Opposition Motion--Health CareBusiness of SupplyGovernment Orders

1:30 p.m.

Conservative

Ed Fast Conservative Abbotsford, BC

Mr. Speaker, I sense there is a credibility gap here. In fact, there is an odour wafting through the House and it is emanating from that member's desk. It is the odour of hypocrisy.

I remind the member that for 13 years it was her Liberal government that slashed over $25 billion from transfers to the provinces, much of that in the area of health care. Under the regime of her Liberal government, health care wait lists doubled. They were not reduced.

Despite all the blather we have heard from that member, would she please tell us how she can defend such an appalling Liberal record? How does she expect that kind of an appalling record to be remedied in the space of the 10 months in which this government has been in power?

Opposition Motion--Health CareBusiness of SupplyGovernment Orders

1:30 p.m.

Liberal

Hedy Fry Liberal Vancouver Centre, BC

Mr. Speaker, the word “credibility” coming from the Conservative government is very funny indeed.

Prior to my becoming a member of Parliament in 1993, I worked very closely with the Canadian Medical Association on this issue. One of the things that we kept protesting against was the last Conservative government's gutting of transfers to the provinces that would have kept health care afloat. It was years of the last Conservative government's gutting of the cash transfers that brought us to this point.

When the Liberal government came into power in 1993, first and foremost, we had to pay off the deficit of $43 billion. We did not gut any health care. We had to pick up the slack. What the member does not obviously understand, and I accept that he probably does not have any understanding of the health care system, is that the result of the Conservatives' cutting and cutting and cutting of the health care transfers over the years led to an increase in wait times. We were left holding the bag that was left by the former Conservative government. We infused over $75 billion of cash in one form or another to the provinces, the most recent being the $41.3 billion that we put in. Prior to that we put in $24 billion.

We were the government that set up the Romanow commission. We were prepared to put money in to solve this problem and to really put teeth into it.

Opposition Motion--Health CareBusiness of SupplyGovernment Orders

1:30 p.m.

Conservative

Garry Breitkreuz Conservative Yorkton—Melville, SK

Mr. Speaker, on a point of order, if the hon. member makes a second speech, we will not have time for questions.

Opposition Motion--Health CareBusiness of SupplyGovernment Orders

1:30 p.m.

Conservative

The Acting Speaker Conservative Andrew Scheer

I thank the hon. member for Yorkton—Melville. I am capable of managing the time allowed for questions and comments, but seeing that the hon. member for Vancouver Centre is finished, I will recognize the hon. member for Mississauga South.

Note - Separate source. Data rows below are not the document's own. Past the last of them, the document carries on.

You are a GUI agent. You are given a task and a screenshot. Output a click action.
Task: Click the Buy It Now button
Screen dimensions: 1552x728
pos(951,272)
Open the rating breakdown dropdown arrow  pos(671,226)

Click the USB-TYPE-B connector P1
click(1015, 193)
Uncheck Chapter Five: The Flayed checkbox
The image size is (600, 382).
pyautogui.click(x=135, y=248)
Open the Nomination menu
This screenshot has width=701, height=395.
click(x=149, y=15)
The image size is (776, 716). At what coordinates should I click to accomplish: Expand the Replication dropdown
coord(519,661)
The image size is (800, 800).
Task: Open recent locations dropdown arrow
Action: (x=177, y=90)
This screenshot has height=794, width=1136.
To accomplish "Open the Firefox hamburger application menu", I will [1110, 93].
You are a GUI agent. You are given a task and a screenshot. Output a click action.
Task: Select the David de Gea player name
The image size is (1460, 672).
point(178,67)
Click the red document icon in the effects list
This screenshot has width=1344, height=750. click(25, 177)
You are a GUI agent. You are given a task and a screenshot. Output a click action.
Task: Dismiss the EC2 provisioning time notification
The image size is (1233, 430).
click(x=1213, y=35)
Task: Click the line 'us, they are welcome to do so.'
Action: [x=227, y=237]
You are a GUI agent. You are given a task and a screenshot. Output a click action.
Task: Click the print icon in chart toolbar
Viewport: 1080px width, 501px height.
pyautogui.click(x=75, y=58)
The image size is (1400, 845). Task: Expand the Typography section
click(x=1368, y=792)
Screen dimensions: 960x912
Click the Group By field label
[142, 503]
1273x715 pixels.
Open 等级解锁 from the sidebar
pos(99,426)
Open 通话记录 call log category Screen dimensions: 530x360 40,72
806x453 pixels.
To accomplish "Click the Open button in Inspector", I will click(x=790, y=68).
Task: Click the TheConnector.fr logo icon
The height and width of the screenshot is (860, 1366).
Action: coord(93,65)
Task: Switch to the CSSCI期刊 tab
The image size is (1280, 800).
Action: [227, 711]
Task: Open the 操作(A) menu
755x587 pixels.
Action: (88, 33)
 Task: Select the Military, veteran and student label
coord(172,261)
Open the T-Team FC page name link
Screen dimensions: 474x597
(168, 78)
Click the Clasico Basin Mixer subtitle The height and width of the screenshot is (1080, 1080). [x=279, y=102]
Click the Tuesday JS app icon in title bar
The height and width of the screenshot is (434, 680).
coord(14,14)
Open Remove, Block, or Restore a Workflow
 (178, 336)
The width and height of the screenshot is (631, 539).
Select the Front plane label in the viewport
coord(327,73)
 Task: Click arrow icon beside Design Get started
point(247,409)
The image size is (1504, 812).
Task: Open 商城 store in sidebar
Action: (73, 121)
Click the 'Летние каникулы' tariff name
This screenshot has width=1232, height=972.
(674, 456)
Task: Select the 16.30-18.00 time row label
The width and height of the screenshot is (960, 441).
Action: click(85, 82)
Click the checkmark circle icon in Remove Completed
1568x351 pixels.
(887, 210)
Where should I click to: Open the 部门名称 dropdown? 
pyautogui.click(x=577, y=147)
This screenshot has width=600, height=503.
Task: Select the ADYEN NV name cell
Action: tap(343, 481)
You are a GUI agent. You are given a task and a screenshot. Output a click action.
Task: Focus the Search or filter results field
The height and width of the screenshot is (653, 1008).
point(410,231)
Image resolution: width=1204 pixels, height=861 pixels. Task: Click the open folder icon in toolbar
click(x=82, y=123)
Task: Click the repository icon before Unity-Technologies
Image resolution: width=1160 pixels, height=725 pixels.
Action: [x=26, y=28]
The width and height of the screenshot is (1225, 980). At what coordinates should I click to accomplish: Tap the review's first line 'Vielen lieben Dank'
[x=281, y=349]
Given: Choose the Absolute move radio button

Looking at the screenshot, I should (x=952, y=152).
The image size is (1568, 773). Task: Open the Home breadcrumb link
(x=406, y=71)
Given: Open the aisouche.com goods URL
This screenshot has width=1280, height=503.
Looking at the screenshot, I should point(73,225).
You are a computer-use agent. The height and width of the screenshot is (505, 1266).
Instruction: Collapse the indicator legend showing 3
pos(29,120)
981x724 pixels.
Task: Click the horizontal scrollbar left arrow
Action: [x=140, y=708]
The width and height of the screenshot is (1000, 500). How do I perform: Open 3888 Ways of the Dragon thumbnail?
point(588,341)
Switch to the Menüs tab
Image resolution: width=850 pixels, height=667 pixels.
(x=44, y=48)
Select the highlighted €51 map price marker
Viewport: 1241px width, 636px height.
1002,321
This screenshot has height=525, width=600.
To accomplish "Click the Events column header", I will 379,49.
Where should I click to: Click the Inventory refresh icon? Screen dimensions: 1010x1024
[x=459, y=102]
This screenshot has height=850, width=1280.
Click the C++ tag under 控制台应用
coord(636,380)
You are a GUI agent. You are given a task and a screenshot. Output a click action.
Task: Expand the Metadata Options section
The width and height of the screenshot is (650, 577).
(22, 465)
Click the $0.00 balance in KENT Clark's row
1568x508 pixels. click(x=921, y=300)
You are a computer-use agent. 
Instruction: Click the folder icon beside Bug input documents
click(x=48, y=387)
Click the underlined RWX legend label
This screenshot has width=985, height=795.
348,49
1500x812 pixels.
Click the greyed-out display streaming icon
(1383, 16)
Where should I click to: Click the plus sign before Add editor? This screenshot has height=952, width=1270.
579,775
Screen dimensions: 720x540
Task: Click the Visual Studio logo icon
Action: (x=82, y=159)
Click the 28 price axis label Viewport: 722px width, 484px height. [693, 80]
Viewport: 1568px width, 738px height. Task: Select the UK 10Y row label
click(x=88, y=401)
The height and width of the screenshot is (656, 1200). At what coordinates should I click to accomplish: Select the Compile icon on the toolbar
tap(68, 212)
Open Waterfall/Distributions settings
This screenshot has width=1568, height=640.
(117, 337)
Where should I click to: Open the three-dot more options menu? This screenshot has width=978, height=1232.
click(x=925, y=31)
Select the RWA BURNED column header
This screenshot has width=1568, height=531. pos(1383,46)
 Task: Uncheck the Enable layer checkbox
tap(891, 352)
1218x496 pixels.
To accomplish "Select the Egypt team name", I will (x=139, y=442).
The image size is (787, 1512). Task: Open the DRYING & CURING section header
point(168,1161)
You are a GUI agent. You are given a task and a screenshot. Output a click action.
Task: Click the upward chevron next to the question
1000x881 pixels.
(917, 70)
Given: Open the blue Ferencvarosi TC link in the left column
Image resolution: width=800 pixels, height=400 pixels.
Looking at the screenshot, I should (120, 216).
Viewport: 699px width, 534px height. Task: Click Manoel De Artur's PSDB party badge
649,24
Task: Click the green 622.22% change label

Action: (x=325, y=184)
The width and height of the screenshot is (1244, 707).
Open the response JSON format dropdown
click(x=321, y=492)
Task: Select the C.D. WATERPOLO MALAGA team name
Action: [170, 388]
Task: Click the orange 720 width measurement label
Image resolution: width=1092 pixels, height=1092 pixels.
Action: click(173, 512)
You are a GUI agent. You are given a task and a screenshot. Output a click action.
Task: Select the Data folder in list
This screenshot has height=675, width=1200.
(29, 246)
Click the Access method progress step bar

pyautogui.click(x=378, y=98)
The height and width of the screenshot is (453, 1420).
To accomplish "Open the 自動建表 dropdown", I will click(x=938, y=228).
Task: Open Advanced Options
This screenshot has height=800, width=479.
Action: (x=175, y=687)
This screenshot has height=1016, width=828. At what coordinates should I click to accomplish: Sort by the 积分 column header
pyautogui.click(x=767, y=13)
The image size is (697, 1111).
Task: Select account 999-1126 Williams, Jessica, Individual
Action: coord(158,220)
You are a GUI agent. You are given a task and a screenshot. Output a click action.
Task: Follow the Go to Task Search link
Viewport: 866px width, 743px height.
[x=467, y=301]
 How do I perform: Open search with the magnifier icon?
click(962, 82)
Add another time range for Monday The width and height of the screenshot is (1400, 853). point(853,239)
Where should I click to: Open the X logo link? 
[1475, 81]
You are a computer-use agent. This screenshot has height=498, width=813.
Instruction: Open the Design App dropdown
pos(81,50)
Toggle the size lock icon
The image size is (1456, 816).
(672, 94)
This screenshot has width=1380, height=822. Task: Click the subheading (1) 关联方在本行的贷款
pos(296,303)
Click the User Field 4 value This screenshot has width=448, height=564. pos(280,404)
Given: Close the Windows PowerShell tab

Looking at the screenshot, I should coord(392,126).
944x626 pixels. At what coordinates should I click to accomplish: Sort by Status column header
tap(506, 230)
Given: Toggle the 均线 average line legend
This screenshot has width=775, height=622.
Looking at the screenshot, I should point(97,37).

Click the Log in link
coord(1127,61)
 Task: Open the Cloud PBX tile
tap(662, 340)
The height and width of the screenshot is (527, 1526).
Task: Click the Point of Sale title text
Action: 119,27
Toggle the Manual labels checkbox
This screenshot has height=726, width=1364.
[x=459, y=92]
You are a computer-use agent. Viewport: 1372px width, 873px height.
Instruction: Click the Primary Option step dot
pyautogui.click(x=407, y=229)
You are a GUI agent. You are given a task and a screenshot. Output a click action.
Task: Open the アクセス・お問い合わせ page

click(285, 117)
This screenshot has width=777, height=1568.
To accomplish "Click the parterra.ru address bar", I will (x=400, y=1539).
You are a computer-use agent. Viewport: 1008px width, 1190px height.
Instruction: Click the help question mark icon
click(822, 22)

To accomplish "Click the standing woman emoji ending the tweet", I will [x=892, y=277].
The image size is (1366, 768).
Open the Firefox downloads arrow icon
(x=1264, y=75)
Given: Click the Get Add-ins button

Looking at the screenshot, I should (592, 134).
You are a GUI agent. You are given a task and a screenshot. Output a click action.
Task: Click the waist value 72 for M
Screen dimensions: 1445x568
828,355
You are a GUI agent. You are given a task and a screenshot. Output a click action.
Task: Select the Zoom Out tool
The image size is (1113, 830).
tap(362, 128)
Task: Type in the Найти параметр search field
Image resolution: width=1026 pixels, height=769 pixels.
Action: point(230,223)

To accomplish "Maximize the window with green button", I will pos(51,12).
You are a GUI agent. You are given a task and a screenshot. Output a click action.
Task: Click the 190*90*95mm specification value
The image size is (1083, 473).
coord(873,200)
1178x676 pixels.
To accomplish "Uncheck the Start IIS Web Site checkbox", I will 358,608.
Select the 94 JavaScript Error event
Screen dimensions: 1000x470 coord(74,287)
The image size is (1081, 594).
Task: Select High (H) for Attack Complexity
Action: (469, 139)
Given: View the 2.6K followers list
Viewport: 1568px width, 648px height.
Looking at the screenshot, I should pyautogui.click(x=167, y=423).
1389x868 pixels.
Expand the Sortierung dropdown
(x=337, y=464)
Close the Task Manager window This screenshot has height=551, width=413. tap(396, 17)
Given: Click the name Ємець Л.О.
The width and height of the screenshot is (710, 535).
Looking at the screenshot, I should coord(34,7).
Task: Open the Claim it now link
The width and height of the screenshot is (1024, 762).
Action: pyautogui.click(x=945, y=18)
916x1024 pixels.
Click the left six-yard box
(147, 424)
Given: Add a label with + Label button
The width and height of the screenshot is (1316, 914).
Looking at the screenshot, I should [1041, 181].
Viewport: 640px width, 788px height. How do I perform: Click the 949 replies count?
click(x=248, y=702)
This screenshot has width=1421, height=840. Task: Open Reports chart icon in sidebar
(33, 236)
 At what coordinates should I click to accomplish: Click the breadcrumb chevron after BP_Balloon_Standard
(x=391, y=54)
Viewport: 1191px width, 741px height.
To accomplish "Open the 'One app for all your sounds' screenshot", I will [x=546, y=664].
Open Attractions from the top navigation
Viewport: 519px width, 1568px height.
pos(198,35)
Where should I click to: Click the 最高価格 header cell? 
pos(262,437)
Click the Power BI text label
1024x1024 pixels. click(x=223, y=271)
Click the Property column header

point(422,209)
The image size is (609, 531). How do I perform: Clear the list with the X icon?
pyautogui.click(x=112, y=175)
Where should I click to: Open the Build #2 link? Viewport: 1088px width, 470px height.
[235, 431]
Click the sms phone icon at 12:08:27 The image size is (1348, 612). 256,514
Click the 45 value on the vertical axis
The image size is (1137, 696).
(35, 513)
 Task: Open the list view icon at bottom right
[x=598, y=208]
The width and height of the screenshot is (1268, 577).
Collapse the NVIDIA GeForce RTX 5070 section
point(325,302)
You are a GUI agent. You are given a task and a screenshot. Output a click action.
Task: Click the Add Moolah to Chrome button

Opposition Motion--Health CareBusiness of SupplyGovernment Orders

1:30 p.m.

Liberal

Paul Szabo Liberal Mississauga South, ON

Mr. Speaker, I listened carefully to the hon. member for Vancouver Centre. The member, who has been here since 1993, was the parliamentary secretary to the minister of health and has been very active in the health file for a very long time. As such, she knows exactly what has happened in health care.

During the election campaign, the Conservative Party promised a health care wait times guarantee. On December 2, 2005, the current Prime Minister announced unequivocally that the Conservative plan would be implemented right away.

The health minister has been silent on the file. In fact, he actually said in a public statement that the moneys for the wait times guarantee were already in the 2004 health care accord, the $41 billion.

If the health minister is correct that the money for the wait times guarantee was in the 2004 health care accord and that the Conservatives would implement it right away, how is it that they could promise in the 2006 election that they would deliver something that had already been delivered?